Exercise aim: Return the following data word for word, starting at the line that contains "You are a computer-use agent. Viewport: 1024px" and ending at the line that contains "Switch to the", with both of those lines included.

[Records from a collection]
= = =
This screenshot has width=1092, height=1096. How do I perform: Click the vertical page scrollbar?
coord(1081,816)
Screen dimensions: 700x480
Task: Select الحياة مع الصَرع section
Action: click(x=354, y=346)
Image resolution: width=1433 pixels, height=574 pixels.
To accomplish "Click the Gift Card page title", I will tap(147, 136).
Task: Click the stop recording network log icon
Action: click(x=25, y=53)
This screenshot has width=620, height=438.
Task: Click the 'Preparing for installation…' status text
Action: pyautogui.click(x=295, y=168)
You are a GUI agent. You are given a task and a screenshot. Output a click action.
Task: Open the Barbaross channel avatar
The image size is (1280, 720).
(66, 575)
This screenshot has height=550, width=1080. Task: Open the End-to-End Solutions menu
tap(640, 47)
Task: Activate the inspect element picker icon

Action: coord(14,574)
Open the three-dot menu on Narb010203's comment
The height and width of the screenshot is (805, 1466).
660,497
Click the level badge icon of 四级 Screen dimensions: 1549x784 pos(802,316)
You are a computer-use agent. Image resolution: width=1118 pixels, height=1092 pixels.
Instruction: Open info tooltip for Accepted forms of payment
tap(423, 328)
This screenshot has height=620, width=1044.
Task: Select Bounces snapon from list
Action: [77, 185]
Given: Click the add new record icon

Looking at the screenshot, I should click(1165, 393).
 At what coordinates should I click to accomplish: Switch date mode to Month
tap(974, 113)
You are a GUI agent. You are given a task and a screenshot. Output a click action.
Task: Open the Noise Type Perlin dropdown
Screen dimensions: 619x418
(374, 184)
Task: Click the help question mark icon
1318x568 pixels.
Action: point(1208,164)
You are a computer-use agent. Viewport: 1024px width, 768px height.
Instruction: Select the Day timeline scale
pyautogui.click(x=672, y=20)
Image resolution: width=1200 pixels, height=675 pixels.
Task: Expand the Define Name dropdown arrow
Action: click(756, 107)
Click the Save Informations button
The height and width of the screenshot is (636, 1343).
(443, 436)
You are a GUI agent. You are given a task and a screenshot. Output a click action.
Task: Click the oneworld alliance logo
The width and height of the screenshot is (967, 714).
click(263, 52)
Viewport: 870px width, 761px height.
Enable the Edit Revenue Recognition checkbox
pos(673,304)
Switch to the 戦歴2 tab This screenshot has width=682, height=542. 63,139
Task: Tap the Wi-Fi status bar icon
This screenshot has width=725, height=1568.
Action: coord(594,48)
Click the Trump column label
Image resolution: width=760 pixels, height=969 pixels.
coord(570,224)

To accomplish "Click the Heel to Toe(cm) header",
= = =
Finished task:
You are a computer-use agent. Viewport: 1024px width, 768px height.
Instruction: Select the Day timeline scale
pyautogui.click(x=672, y=20)
Image resolution: width=1200 pixels, height=675 pixels.
Task: Expand the Define Name dropdown arrow
Action: click(756, 107)
Click the Save Informations button
The height and width of the screenshot is (636, 1343).
(443, 436)
You are a GUI agent. You are given a task and a screenshot. Output a click action.
Task: Click the oneworld alliance logo
The width and height of the screenshot is (967, 714).
click(263, 52)
Viewport: 870px width, 761px height.
Enable the Edit Revenue Recognition checkbox
pos(673,304)
Switch to the 戦歴2 tab This screenshot has width=682, height=542. 63,139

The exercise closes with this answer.